(What to do):
Line by line, the data below should be set down unchanged, with images excluded.
━━━━━ The data
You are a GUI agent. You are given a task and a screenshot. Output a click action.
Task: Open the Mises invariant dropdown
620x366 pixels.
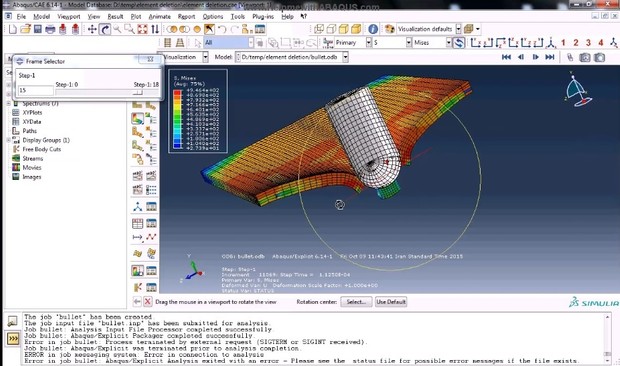coord(448,43)
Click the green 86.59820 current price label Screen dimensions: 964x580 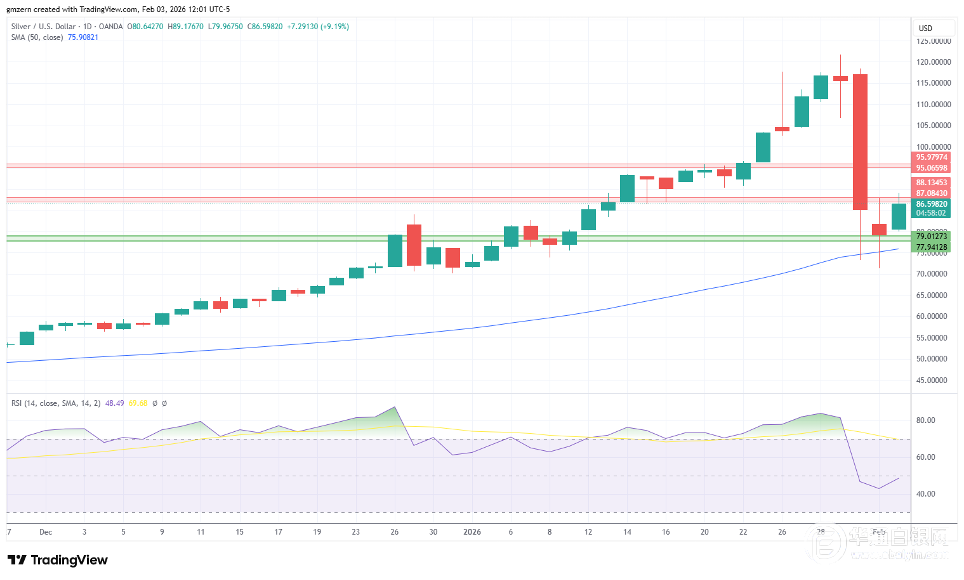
━━━━━━━━━━
(Exercise response):
You are a GUI agent. You are given a task and a screenshot. Output a click action.
Task: Open the Mises invariant dropdown
620x366 pixels.
coord(448,43)
Click the green 86.59820 current price label Screen dimensions: 964x580 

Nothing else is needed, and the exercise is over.